Son système, a-t-on dit, était de n'en pas avoir. Écoutons Maurice Denis : « Ce qui est particulier dans cet art libre et primesautier, c'est qu'il s'évade, comme en se jouant, d'une réalité dont il ne peut se passer. Il en élimine tout ce qui est prose, il n'en garde que l'apparence et l'émotion, traduites en un langage proprement et exclusivement pictural, sans rien en lui qui pèse ou qui pose. » Il s'intéressait passionnément aux recherches de la génération nouvelle. André Lhote, en apparence le plus éloigné de lui, eut en 1929 la clairvoyance de lui rendre un complet hommage : « Alors que ses « camarades de combat » demeurent attachés à leurs préoccupations anciennes et se livrent à de brillantes variations sur des motifs à peu près invariables, Bonnard, curieux de tous les sujets, comme de toutes les combinaisons de formes et de couleurs, se renouvelle sans cesse… Bonnard grandit lentement, amplifie ses ressources picturales, et, avec Picasso, s'affirme comme le seul peintre célèbre n'ayant pas sacrifié, sous la pression du succès, le goût de la grande composition. »
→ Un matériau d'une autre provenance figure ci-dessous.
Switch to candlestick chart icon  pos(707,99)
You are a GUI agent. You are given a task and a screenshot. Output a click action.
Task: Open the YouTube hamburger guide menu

En 1939, il se retire au Cannet : « L'âge avait donné à Bonnard, a écrit Claude Roger-Marx, l'aspect d'un anachorète. Il vivait seul sur sa colline, en communion avec le ciel, dans une cabane meublée de bois blanc, dominant Cannes aux mille toits, les promeneurs, les marchands, la mer. » Pierre Bonnard a publié en 1945 un livre de souvenirs : Correspondances. Sa dernière lithographie est le Crépuscule des nymphes (1946), sa dernière toile, l'Amandier en fleurs (1946-1947), où les blancs mousseux, selon une de ses techniques habituelles, rendent plus solaire et plus caressante à la fois l'irradiation du coloris.